Yesterday Doug Burgum officially became North Dakota’s Governor. Today he was kind enough to make time for an interview on my radio show, and during out discussion we hit on the state’s budget situation.
It’s a little odd, but due to timing mandated by state law, it was outgoing Governor Jack Dalrymple who earlier this month presented an executive budget to the Legislature for the biennium which will cover roughly the first two years of Burgum’s term. But some lawmakers expressed to me concerns about Dalrymple’s revenue projections in that budget, arguing that they may be too rosy.
Bad revenues projections have plagued Dalrymple’s last two years in office, with downgraded forecasts prompting across the board spending allotments and other adjustments. In our interview, Burgum said he shares concerns that the most recent revenue forecast upon which Dalrymple built his budget may also be too positive.
“I share the legislature’s concern,” Burgum told me, after telling me “the first thing we have to look at is the revenue forecast.”
“If you miss you want to be conservative,” he added.
We also talked about the recent oil spill in western North Dakota involving the Belle Fourche Pipeline. Burgum said he’d support using new technologies – like flying drones along pipeline routes – to help monitor them in the future.

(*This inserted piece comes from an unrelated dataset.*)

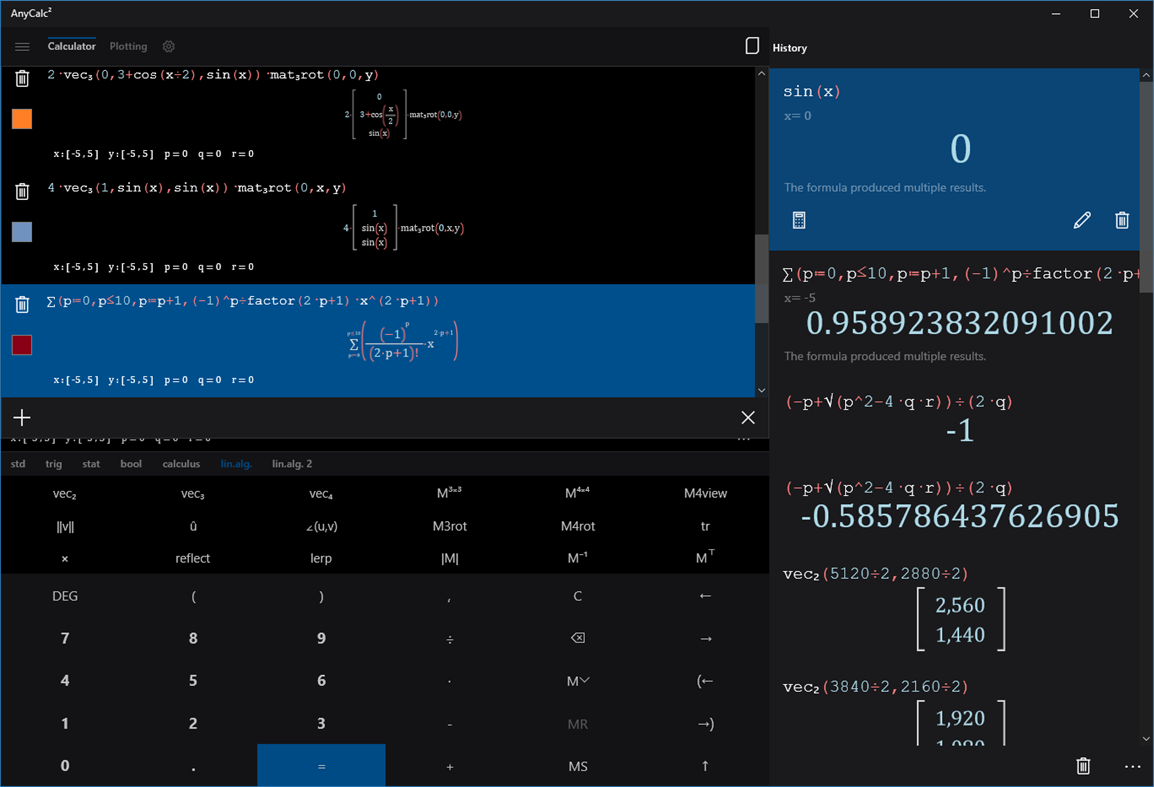Click the reflect function button

(192, 558)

He also talked about the Dakota Access Pipeline situation. “The world changed for this project on November 8 when we got a Republican administration,” Burgum told me, pointing out that the pipeline’s route has been upheld in court twice and describing the current delays to the project’s completion as “political.”
“You would hope…this new administration would want to uphold the rule of law,” he said.
He said he hopes the incoming Trump administration, if they approve the pipeline, would send federal law enforcement resources to handle any renewed protests. He also said he’d like to see the federal government address illegal protest camps on federal property, pointing out that the camp has likely damaged the land.
“You’ve got 5,000 people living in a place with no sewer or water,” he told me.